# [TEXTE DU DOCUMENT]
Il y a déjà 27 ans que nous quittait le Rav Chlomo Zalman Auerbach qui alliait à la fois les fonctions de Roch Yechiva (de la prestigieuse institution “Kol Torah” à Jérusalem) et de décisionnaire en Halakha. Il fut l’une des principales personnalités à traiter sous l'angle de la Halakha des nouveautés en technologie de l’époque moderne telles que l'électricité, et des lois liées à la terre d’Israël, avec le retour en masse des Juifs en terre sainte. Il sera une référence dans le domaine médical, où de grands professeurs et des directeurs d’hôpitaux lui soumettront des cas complexes, trouvant en ce grand Possek compétence et humanité. Mais il marquera aussi sa génération par ses Midot (traits de caractère) exemplaires, son visage toujours souriant et son regard apaisant.
On raconte cette anecdote le concernant : lorsqu’il perdit sa femme après plus de 50 ans de vie commune, le responsable de la ‘Hévra Kadicha chargé de l’enterrement se tourna vers lui pour lui demander s’il désirait demander pardon à la défunte, comme la coutume le veut. Le Rav lui répondit qu’il n’en avait pas besoin puisqu’il ne lui avait jamais causé la moindre peine ! Il est évident que dans tout couple, il y a des désaccords et des malentendus ; pourtant pendant des dizaines années, le Rav était parvenu à ne jamais froisser son épouse, fait incroyable qui ne peut que nous laisser pensif et admiratif.

# [TRAVAIL DEMANDÉ]
Répondez d'après le texte sur le Rav Chlomo Zalman Auerbach :
1. De quelle institution était-il Roch Yechiva, et dans quelle ville se trouve-t-elle ?
2. Combien d'années de vie commune avait-il partagées avec sa femme lorsqu'il la perdit ?
3. Quelle raison donna-t-il au responsable de la ‘Hévra Kadicha pour ne pas demander pardon à la défunte ?

# [EXTRAIT DE DONNÉES]

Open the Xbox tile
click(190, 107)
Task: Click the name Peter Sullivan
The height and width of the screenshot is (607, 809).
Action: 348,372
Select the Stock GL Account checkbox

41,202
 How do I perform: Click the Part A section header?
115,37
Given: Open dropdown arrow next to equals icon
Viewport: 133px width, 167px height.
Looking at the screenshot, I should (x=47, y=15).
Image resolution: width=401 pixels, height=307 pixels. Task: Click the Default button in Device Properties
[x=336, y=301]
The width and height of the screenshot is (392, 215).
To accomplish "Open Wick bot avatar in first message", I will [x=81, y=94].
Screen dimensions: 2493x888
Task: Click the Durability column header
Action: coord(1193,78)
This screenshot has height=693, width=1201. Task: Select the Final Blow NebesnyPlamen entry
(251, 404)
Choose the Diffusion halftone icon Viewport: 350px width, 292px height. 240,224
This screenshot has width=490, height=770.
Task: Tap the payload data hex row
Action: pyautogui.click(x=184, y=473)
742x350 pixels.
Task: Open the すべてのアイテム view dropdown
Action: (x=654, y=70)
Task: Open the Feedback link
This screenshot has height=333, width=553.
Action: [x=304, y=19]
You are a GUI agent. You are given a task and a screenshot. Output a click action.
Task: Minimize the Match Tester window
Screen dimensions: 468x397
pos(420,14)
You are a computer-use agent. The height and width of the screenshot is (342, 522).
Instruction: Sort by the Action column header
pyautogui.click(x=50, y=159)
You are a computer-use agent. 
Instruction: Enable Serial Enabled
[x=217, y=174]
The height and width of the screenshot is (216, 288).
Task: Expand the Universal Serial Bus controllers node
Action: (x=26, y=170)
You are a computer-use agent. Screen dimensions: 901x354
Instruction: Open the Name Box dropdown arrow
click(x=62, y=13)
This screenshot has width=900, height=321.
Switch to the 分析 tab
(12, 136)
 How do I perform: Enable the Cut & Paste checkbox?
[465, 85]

# [ZONE DE RÉPONSE]
1. De l'institution “Kol Torah”, à Jérusalem.
2. Plus de 50 ans.
3. Il ne lui avait jamais causé la moindre peine.